Les Républicains : Sarkozy allume Juppé en public

Les Républicains : Sarkozy allume Juppé en public
À La Mutualité, Nicolas Sarkozy a défendu son bilan à la tête des Républicains

publié le samedi 02 juillet 2016 à 17h59

C'était "sa journée", il en a profité. À la tribune du Conseil national des Républicains ce samedi 2 juillet, Nicolas Sarkozy n'a pas manqué l'occasion d'égratigner certains candidats à la primaire de la droite et du centre, alors que le président des Républicains ne s'est toujours pas officiellement déclaré dans la course à l'investiture.

JUPPÉ DÉNONCE UNE "CONFUSION REGRETTABLE"

"C'est plus facile d'être sur le trottoir pour parler à quelques journalistes, c'est moins facile d'être là, au milieu de ses siens." a asséné Sarkozy, dans une allusion à peine voilée à son rival annoncé Alain Juppé.

Le maire de Bordeaux n'était pas présent lors du discours du patron du premier parti d'opposition, préférant un café à proximité de la Mutualité pour discuter avec des militants. "C'est à l'intérieur qu'on dit les choses si on a des choses à dire, pas à l'extérieur" a lancé Sarkozy en réponse à cette absence remarquée.

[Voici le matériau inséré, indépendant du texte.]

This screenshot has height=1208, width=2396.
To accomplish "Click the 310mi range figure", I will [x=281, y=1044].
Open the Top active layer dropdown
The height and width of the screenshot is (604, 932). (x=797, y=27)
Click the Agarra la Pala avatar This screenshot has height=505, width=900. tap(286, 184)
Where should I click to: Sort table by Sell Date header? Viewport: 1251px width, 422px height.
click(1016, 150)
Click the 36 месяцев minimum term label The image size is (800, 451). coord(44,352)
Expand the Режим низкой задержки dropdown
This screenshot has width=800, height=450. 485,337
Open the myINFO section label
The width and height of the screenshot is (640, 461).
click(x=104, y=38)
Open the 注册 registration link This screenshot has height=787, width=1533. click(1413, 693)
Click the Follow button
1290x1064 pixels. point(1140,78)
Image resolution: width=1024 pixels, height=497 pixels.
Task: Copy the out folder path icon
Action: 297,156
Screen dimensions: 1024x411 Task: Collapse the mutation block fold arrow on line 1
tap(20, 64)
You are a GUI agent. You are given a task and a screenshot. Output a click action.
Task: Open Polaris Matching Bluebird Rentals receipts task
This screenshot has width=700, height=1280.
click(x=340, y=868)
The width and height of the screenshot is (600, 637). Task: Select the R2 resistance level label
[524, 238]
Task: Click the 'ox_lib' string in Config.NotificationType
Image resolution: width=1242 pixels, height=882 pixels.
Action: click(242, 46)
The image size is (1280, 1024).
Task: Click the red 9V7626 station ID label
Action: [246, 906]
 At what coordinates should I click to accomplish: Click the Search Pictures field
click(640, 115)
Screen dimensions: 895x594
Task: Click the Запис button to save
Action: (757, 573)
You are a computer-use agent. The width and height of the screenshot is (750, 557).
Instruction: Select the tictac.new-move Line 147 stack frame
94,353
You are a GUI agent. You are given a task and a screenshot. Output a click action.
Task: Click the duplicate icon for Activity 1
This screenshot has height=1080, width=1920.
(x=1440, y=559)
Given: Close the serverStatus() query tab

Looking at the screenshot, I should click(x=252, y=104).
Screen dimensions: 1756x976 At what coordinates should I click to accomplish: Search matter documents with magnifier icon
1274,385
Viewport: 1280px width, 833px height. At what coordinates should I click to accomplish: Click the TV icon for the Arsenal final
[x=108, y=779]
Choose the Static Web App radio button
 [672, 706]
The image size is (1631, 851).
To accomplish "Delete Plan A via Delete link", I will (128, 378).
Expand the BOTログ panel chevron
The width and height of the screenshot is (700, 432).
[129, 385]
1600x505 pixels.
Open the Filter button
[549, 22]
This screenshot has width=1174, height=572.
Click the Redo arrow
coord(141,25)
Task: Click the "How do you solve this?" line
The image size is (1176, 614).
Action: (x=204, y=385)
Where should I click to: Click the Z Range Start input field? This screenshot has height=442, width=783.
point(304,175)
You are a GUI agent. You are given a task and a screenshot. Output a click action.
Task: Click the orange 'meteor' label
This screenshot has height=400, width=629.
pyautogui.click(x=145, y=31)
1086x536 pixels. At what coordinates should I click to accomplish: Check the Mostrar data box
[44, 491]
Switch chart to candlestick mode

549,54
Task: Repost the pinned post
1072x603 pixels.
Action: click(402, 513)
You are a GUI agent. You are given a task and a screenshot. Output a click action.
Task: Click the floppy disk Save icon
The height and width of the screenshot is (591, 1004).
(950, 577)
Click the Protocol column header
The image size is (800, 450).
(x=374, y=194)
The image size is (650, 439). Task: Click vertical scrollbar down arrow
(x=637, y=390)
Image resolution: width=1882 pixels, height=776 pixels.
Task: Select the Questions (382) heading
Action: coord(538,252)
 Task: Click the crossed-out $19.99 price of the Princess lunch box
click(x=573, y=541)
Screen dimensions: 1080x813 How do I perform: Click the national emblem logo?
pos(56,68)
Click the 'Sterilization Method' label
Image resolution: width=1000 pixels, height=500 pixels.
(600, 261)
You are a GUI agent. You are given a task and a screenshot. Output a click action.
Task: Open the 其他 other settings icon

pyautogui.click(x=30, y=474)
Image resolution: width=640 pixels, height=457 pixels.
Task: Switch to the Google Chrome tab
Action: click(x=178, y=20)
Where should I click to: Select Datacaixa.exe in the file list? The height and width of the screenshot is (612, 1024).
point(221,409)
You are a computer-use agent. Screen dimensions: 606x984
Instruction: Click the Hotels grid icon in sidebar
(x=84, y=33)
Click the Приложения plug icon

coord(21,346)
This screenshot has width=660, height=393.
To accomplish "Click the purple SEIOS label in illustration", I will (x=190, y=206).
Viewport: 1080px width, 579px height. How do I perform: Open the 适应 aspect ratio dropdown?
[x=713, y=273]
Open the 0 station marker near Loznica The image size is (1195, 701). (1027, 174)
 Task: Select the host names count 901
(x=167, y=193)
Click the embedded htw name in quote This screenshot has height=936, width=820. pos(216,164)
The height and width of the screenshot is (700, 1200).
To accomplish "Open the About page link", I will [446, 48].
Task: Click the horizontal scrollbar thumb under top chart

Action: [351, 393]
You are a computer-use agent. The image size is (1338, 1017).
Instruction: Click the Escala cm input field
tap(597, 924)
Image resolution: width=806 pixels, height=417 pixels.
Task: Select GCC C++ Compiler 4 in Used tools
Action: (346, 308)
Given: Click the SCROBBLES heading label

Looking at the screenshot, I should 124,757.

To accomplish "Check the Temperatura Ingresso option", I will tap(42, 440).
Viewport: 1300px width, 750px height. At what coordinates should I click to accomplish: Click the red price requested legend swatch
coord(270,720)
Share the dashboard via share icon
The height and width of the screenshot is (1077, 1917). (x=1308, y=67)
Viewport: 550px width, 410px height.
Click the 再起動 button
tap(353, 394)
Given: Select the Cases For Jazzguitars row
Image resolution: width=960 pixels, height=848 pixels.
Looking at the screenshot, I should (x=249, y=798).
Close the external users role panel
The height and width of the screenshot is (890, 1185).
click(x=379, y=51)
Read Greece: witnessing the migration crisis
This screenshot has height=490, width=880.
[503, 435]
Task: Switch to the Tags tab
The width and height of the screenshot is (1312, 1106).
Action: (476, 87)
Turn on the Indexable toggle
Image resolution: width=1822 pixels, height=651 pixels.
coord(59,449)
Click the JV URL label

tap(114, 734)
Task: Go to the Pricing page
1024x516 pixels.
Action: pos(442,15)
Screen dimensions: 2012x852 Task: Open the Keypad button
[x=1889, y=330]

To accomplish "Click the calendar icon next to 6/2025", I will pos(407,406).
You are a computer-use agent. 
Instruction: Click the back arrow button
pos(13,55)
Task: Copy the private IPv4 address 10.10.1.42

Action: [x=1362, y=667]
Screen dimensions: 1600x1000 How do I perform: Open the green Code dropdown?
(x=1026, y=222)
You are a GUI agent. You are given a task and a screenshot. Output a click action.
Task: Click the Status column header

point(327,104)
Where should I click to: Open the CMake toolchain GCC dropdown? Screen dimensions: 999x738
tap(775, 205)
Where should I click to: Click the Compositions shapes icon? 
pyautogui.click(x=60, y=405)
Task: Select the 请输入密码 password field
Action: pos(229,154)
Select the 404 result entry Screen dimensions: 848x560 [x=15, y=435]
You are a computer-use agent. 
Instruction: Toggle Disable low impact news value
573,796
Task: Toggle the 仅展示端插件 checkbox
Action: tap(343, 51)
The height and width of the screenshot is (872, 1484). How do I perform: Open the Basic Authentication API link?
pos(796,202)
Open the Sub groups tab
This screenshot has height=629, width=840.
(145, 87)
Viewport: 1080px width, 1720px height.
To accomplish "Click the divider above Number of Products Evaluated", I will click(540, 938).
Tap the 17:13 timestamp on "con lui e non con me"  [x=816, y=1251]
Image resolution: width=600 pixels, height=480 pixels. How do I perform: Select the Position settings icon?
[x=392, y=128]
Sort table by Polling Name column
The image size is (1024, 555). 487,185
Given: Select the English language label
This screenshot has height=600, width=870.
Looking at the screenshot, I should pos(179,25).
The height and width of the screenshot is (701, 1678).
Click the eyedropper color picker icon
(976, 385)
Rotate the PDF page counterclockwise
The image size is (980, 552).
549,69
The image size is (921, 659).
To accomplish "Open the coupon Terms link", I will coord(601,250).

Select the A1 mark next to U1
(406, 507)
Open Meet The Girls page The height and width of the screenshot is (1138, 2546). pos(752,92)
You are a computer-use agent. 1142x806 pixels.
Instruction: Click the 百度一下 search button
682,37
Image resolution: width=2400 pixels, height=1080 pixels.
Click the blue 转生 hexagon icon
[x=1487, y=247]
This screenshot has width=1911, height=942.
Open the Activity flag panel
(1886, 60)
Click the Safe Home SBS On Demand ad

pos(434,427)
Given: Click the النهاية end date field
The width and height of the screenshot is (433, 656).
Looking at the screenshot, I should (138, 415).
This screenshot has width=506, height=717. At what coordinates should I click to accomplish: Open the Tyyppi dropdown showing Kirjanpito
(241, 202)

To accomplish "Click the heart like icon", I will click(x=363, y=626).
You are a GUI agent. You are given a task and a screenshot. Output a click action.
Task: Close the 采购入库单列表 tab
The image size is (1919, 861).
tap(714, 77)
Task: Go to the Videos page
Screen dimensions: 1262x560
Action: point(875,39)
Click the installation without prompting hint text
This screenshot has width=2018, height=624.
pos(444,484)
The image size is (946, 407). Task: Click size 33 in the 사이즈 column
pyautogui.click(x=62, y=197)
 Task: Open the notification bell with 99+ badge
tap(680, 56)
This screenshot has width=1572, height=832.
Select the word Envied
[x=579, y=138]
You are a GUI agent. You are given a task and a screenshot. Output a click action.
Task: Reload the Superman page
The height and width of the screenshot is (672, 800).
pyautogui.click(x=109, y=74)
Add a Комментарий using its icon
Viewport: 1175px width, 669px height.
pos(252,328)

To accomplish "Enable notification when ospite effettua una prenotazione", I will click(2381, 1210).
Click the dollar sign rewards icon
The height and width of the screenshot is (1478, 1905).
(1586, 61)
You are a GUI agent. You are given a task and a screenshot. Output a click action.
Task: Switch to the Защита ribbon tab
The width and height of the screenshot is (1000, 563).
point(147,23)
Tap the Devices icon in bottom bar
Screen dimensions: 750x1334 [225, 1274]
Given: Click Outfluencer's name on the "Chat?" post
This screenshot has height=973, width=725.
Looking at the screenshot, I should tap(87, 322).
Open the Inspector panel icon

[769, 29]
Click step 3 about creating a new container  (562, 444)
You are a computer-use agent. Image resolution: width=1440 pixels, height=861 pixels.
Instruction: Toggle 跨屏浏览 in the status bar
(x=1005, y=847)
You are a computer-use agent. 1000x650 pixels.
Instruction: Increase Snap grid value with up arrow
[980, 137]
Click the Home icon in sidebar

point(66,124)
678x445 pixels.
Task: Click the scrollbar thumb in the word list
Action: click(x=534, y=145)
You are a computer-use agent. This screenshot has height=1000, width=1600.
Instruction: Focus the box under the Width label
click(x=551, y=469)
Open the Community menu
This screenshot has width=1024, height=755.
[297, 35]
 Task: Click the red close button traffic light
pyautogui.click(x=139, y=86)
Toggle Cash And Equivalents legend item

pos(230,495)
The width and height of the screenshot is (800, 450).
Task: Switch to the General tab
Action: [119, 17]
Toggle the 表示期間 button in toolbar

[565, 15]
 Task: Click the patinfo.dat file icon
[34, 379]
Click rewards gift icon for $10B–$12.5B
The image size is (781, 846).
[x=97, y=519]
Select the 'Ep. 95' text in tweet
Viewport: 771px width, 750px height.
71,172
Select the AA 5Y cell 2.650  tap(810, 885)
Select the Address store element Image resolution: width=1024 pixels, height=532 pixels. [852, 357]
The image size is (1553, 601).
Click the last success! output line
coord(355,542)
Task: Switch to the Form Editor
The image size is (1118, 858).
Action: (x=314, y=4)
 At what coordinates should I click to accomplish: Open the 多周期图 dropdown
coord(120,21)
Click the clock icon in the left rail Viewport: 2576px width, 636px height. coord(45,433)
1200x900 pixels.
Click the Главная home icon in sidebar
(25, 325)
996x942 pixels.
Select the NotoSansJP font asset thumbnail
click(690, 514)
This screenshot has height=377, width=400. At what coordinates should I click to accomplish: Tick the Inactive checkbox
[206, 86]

L'ex-chef de l'État s'est également défendu de toute "double casquette" Président/Candidat, vantant son bilan à la tête du parti.


Le Conseil national des Républicains a adopté le projet du parti pour 2017, à quelques mois de la primaire, en l'absence de ses principaux candidats. Alain Juppé n'a pas pris part au vote du projet politique des Républicains en vue de la prochaine élection présidentielle. "Je pense que cela entretient une confusion regrettable" (entre Sarkozy président des Républicains et Sarkozy candidat à la primaire, ndlr), a estimé le favori des sondages (39% contre 29%). "Nous sommes dans la même famille politique" a t-il toutefois tempéré.

"CETTE CONCURRENCE EST FORMIDABLE, PERSONNE NE DOIT LA REDOUTER

Près d'un millier de conseillers nationaux (les "parlementaires" du parti), réunis à la Mutualité, ont levé un petit bulletin bleu pour approuver le projet. Seulement quatorze personnes ont voté contre, en brandissant le côté rouge du bulletin. Parmi les candidats à la primaire, Alain Juppé et Nathalie Kosciusko-Morizet, tous deux présents le matin, sont partis avant le vote. François Fillon, qui devait prendre la parole dans l'après-midi, est arrivé après.

Frédéric Lefebvre n'a pas pris part au vote et Hervé Mariton a voté contre un projet fait, selon lui, de "demi-mesures". Nadine Morano a voté pour. Bruno Le Maire était absent de ce Conseil national. Tous préparent leur propre projet et ne se sentent "pas engagés" par celui présenté samedi, qu'ils considèrent comme étant celui de Nicolas Sarkozy, président du parti. "Cette primaire (les 20 et 27 novembre) sera le temps de la concurrence entre fortes personnalités, entre des talents incontestables. Cette concurrence est formidable, personne ne doit la redouter" a lancé Nicolas Sarkozy en clôture du Conseil national de son parti.